What this task involves
Transcribe the part of the passage on new bone formation between "The technique is" and "or tumor treatment.", inclusive.

Source passage

The newly generated bone shows a longitudinal direction according to the direction of the distraction movement. It has been reported that vessel ingrowths occur tenfold faster than with regular fracture healing.32 At the osteotomy lines, two zones of cylindrically oriented primary osteons are covered with osteoblasts, which build the base for further bone growth. The first radiologic signs of ossification are visible at the border of the osteotomy lines. Major reossification of the space between the osteotomy lines is observed after 3 months. Various studies regarding the modification of the parameters were carried out by Iliazarov and coworkers. The optimal speed for the movement of the segments for bone and soft tissue healing is 1 mm per day. The quality and quantity of the newly generated bone depend on the stabilization during the fixation period, the local vascular supply, and the dynamics of movement during the distraction period.
The technique is currently used in orthopedic surgery mainly for bone lengthening to correct congenital deformations and for reconstruction after trauma or tumor treatment.

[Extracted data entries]

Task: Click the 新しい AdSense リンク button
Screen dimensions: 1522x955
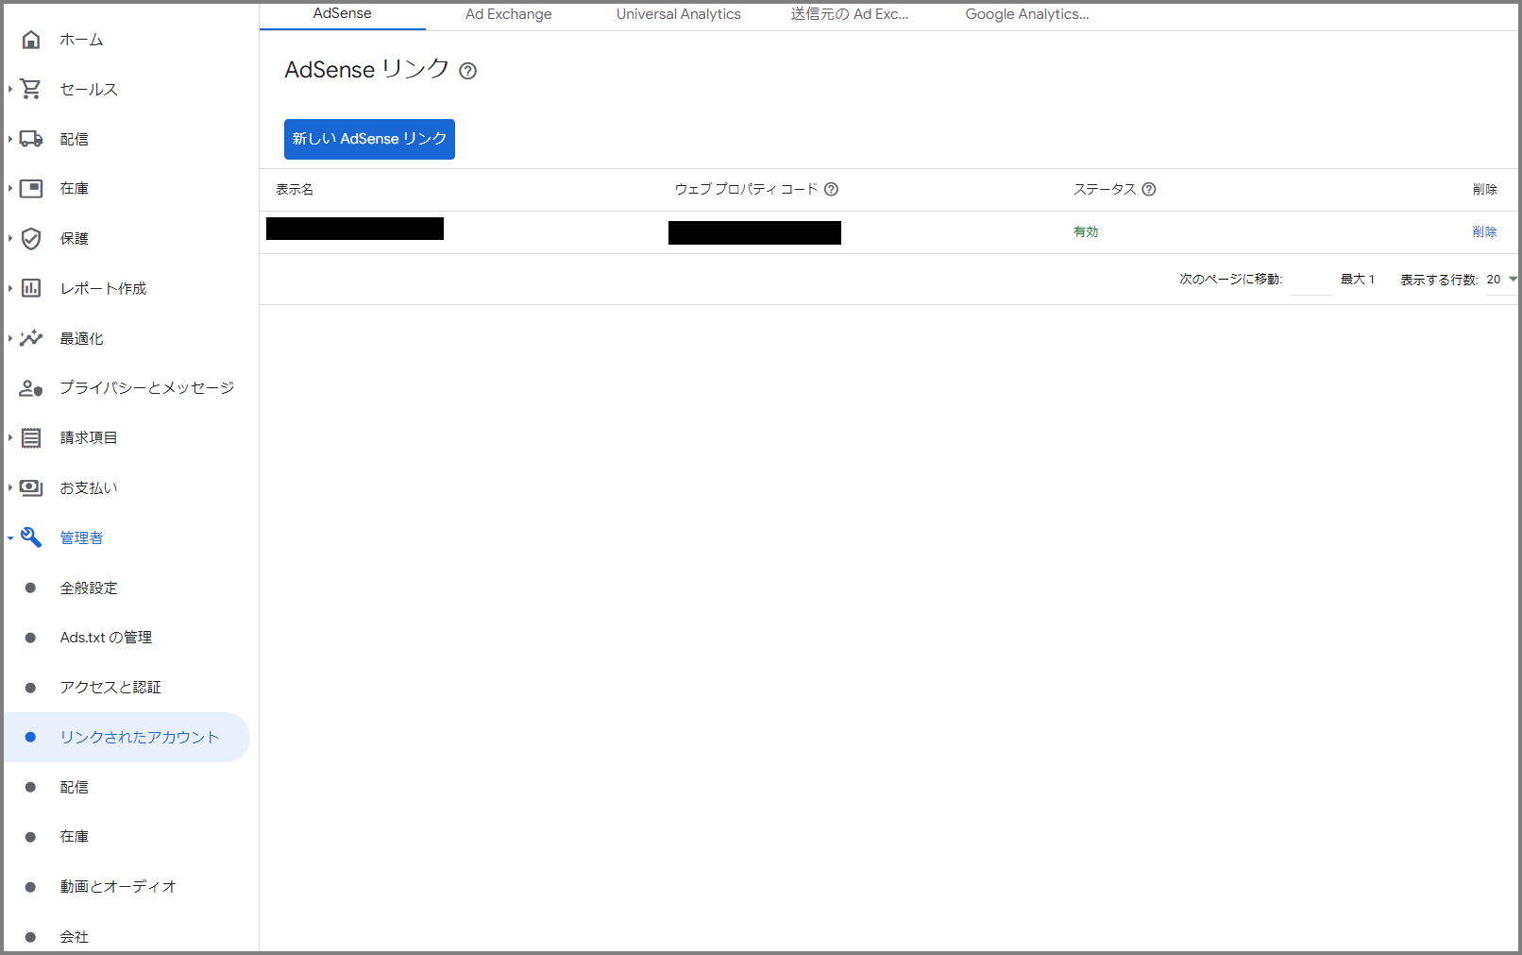Action: point(369,139)
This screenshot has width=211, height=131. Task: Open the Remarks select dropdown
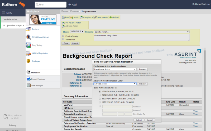[142, 32]
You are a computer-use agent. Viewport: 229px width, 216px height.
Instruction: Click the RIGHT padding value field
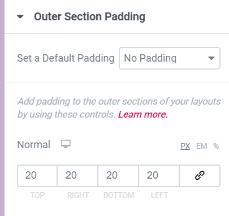77,176
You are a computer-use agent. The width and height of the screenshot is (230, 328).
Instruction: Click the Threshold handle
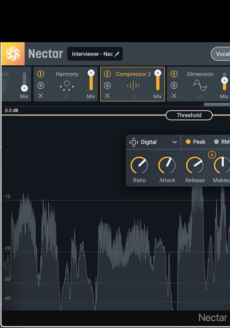click(x=189, y=115)
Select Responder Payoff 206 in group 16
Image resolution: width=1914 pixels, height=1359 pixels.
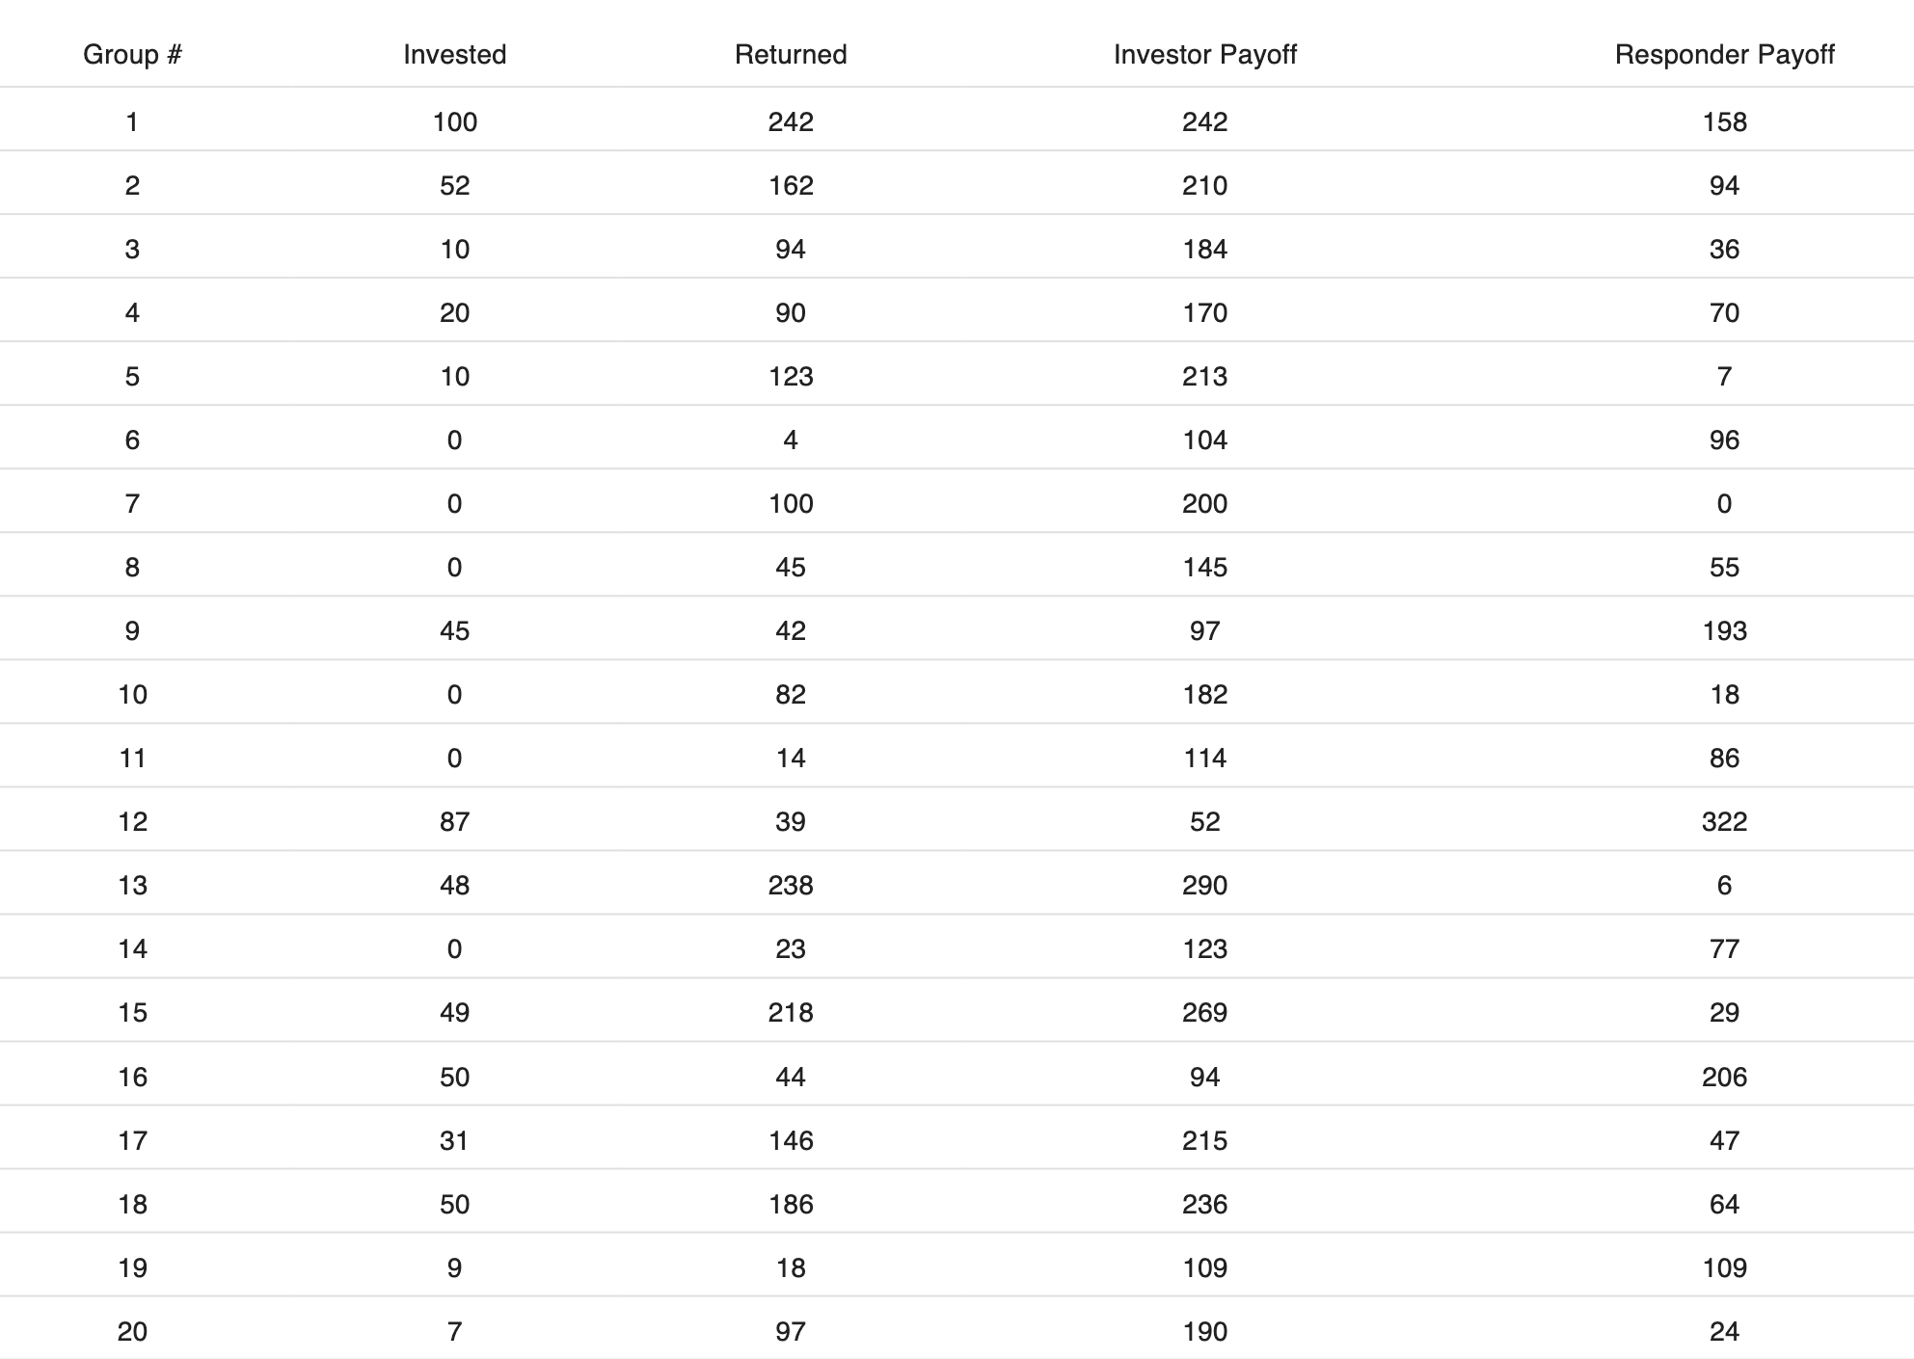(x=1724, y=1077)
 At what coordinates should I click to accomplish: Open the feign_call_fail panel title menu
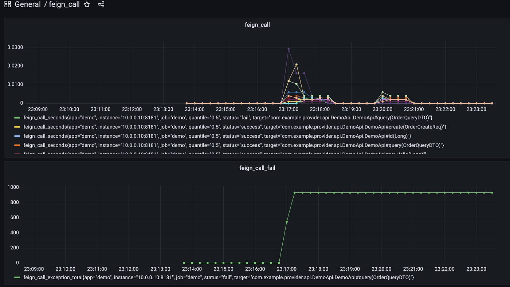pyautogui.click(x=258, y=168)
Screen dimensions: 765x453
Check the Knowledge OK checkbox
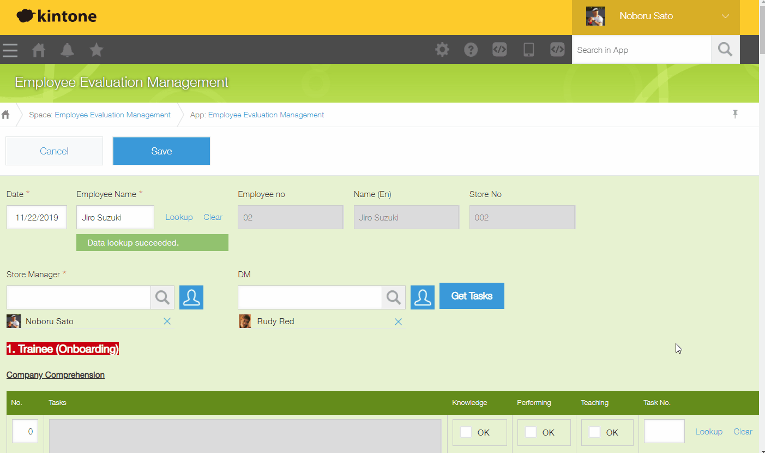(466, 432)
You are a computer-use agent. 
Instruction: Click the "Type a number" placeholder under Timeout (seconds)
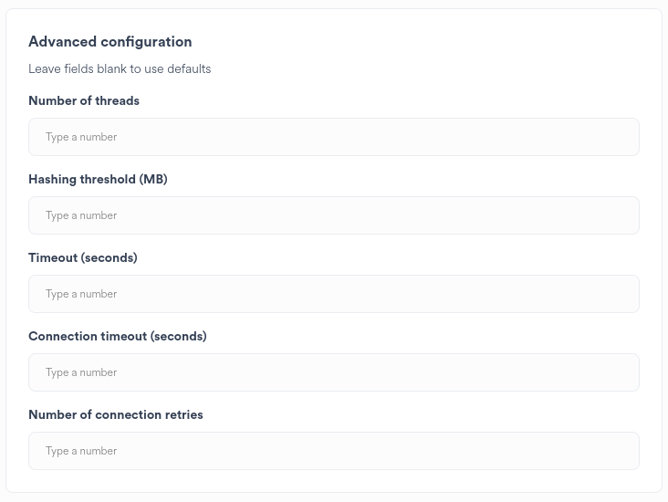pyautogui.click(x=81, y=294)
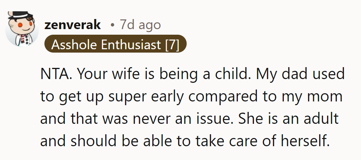Select the Asshole Enthusiast flair badge
361x160 pixels.
[x=115, y=45]
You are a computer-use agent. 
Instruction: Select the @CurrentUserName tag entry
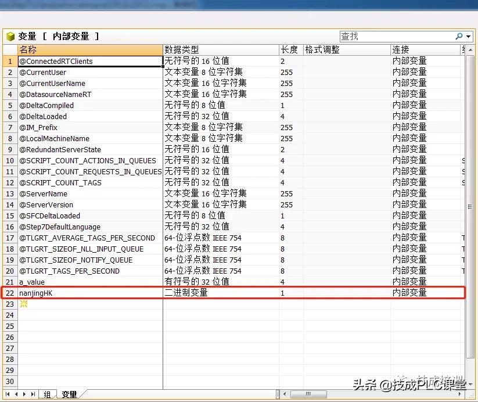coord(58,83)
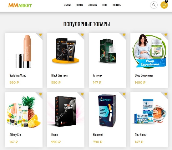Open Artrovex product title link
This screenshot has width=172, height=150.
98,75
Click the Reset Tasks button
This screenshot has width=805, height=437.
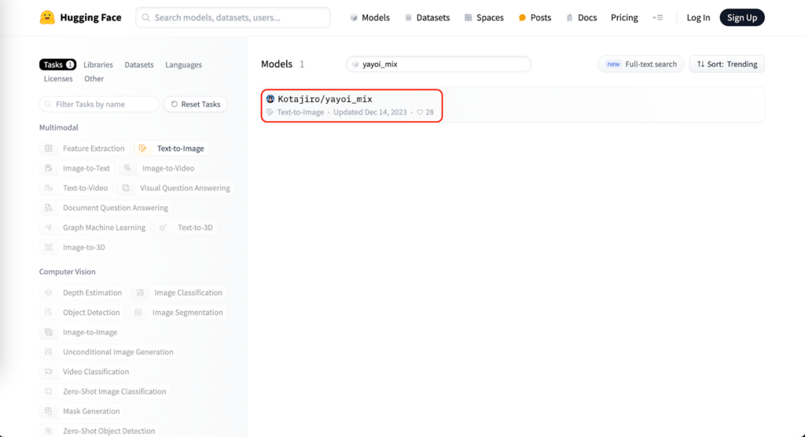tap(195, 105)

Answer space
The technique is currently used in orthopedic surgery mainly for bone lengthening to correct congenital deformations and for reconstruction after trauma or tumor treatment.